お前、ホントに外国行ってきたのか?
というのは、懐かしい「寅さんのおいちゃん」の台詞。
ええ、行ってきましたとも。何ならアメリカだって遠くから見てきた次第で。
流石はイギリス植民地、女王陛下の名を冠した州都ヴィクトリアより鉛色した海をのぞめば、沖のカモメが飛び交うあたりに、小さくせり出した半島があって、「あれがシアトルの街だ」とホストファミリーの親父さんが言う。
つまりそれは、私が初めて眺めたアメリカで、一つの国から他所の国を眺めるという経験のなかった私にとって、けっこう衝撃的な体験でありました。
県境はおろか、せいぜい町境を越えるのが関の山である人間にとって、国と国の境の線というものを意識することなどまずありません。
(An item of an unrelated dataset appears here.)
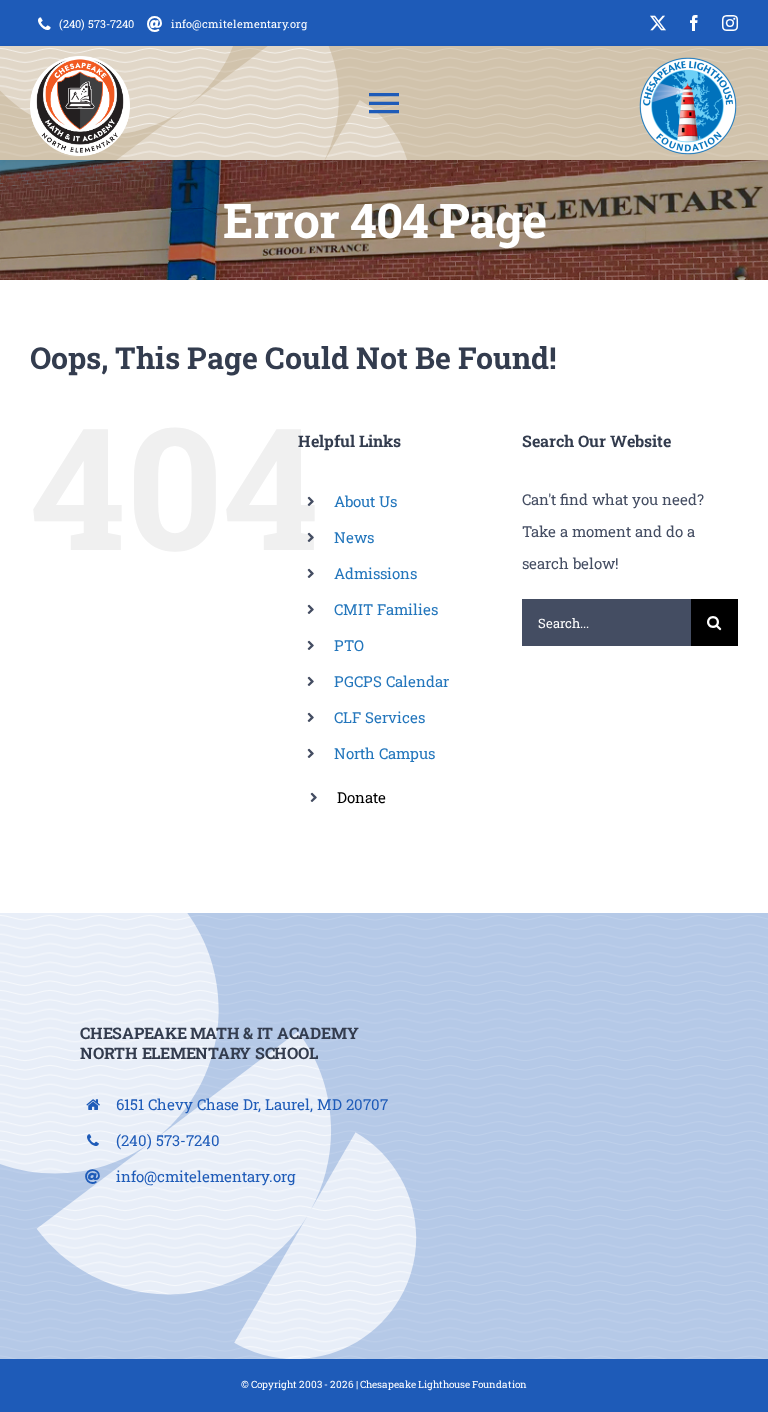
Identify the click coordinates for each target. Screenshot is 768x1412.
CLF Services (379, 717)
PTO (349, 645)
世界史で習い覚えた国同士の領土合戦も、こうしてみるとなるほど納得。これなら取り合いっこになっても仕方がないと、ヘンに納得したものでした。
ファミリーに連れられて大通りを歩く。曇り日の石畳に早くも街路の光が滲み出し、鼻息白く議事堂前を馬車がせわしなく往来する。
一家はクリスマス用品の専門店に立ち寄り、ツリーに下げる新しいぼんぼりを買い求め、一方の私はショーウインドに映る寂しげな東洋人の姿を発見するにつけて、強烈なアウェー感を新たにしたものでした。
この内心に渦巻くものは、たとい私が英語をペラペラに話せたって伝わるものではなかったことでしょう。何せそれは自分ですらよく分からないのだから、どうにかこうにかしてそれを形にするためには、万の言葉が必要であり、しかるべき文体が必要だったのです。
いやはや、私にとっての「文学」の一丁目一番地は、ひょっとすると、カナダだったのかもしれません。言葉に不自由するという経験が、言葉によって自由に表現することを渇望せしめる契機となったことは確かなようです。